Luego la golondrina emprendió su viaje de regreso junto al Príncipe, y le contó lo que había hecho.

—Es curioso —dijo la golondrina—, ahora tengo un poco de calor, a pesar de que hace tanto frío.

—Eso es porque has realizado una buena acción —le aclaro el Príncipe. Cuando la pequeña golondrina comenzó a pensar en esto, se quedó dormida. Pensar siempre le provocaba mucho sueño.

Al amanecer voló hacía el río y se dio un buen baño.

¡Qué extraño es esto! ¡Qué fenómeno tan curioso! —dijo un profesor que se dedicaba a estudiar a los pájaros de la región, mientras cruzaba el puente— ¡Una golondrina en invierno!

El profesor se fue a su casa y escribió un larguísimo artículo sobre la golondrina que no debía estar ahí en esa época del año. Todo el mundo lo leyó y lo comentó, pues tenía muchas palabras que nadie entendía. Así son a veces los adultos.

—Esta noche partiré a Egipto —se dijo la golondrina, lo que la ponía muy contenta. Para despedirse de la ciudad, voló por todos los monumentos públicos y estuvo un largo rato posada en el campanario de la iglesia.
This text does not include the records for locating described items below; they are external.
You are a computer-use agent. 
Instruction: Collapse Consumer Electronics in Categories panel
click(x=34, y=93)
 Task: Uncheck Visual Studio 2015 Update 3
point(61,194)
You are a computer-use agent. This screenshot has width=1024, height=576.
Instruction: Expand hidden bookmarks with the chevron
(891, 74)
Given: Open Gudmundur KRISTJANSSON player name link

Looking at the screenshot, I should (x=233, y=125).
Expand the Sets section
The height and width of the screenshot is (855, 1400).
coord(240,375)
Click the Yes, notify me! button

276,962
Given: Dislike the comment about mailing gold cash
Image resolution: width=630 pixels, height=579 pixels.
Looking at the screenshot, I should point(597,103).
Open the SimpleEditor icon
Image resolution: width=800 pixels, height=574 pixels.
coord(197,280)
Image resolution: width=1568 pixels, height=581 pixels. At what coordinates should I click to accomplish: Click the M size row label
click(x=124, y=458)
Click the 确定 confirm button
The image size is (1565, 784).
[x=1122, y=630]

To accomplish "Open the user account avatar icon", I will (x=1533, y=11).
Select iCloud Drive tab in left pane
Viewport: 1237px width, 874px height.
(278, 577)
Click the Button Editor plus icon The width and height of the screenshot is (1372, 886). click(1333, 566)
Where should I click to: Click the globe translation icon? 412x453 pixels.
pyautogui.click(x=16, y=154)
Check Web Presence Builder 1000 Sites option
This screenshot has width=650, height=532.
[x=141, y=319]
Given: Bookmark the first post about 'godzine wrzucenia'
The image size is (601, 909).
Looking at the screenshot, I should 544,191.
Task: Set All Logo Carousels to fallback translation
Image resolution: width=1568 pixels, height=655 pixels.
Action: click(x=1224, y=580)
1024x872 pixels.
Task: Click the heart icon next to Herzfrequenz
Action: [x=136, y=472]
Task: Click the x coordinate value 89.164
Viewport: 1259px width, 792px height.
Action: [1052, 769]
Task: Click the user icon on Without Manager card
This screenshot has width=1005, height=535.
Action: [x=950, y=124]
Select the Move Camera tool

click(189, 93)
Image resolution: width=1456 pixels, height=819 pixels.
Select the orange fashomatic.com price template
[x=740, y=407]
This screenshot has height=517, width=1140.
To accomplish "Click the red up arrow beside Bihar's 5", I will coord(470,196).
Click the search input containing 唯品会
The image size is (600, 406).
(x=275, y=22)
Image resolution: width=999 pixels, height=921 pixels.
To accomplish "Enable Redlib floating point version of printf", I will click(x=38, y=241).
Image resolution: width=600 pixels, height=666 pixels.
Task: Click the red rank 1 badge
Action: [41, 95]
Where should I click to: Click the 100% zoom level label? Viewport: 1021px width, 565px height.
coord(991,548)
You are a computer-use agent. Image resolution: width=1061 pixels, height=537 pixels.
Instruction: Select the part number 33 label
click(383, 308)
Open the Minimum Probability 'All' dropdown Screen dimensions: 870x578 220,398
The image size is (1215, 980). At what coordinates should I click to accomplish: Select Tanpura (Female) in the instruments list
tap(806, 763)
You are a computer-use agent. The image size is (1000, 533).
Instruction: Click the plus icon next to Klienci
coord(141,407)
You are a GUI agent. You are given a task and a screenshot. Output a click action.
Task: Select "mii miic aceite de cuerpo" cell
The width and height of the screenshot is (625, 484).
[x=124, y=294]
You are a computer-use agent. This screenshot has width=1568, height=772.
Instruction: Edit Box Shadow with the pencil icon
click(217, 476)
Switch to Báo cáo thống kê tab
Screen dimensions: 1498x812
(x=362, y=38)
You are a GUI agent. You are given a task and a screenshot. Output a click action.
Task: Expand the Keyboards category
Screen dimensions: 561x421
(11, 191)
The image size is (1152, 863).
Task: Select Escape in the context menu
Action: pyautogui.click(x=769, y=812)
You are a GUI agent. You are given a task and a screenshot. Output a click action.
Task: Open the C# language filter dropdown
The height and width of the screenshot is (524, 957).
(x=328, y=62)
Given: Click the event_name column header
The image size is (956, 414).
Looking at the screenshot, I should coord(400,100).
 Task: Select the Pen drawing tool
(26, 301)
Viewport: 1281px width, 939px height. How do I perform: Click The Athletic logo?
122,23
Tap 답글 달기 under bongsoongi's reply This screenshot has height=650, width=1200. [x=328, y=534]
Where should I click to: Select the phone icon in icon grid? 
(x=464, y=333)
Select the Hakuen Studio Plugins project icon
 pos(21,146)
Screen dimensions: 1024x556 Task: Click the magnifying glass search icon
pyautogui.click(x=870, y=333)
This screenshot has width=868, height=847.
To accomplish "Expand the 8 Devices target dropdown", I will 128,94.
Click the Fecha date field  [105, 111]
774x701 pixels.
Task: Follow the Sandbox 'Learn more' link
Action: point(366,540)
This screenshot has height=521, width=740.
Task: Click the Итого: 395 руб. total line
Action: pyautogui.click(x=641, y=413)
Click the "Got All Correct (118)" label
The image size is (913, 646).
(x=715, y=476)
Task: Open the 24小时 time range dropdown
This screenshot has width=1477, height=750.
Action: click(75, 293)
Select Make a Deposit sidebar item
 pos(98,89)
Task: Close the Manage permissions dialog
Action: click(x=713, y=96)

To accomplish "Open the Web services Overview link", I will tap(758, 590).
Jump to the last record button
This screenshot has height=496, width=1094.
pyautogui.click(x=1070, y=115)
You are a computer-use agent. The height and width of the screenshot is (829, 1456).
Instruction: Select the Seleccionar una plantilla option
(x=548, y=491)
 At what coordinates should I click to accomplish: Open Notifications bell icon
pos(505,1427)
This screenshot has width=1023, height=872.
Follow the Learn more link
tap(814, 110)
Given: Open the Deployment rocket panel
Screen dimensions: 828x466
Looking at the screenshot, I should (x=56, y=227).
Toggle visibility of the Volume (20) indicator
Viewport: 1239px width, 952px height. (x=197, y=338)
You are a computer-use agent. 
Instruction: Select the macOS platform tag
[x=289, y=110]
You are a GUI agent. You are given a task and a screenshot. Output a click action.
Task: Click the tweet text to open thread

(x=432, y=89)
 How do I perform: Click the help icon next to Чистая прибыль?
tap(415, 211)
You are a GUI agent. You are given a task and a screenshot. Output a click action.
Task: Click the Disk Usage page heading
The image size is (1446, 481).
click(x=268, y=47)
Sin importar dónde estuviera nuestra golondrina, los gorriones piaban a su paso diciendo:

—¡Qué extranjera tan distinguida! —lo que a ella le divertía mucho.

Cuando salió la Luna, regresó con el Príncipe Feliz.

—¿Tienes algún encargo que pueda cumplir en Egipto? Dentro de poco partiré hacia allá.

—Golondrina, golondrina, mi pequeña golondrina —dijo el Príncipe—, ¿no te quedarías conmigo una noche más?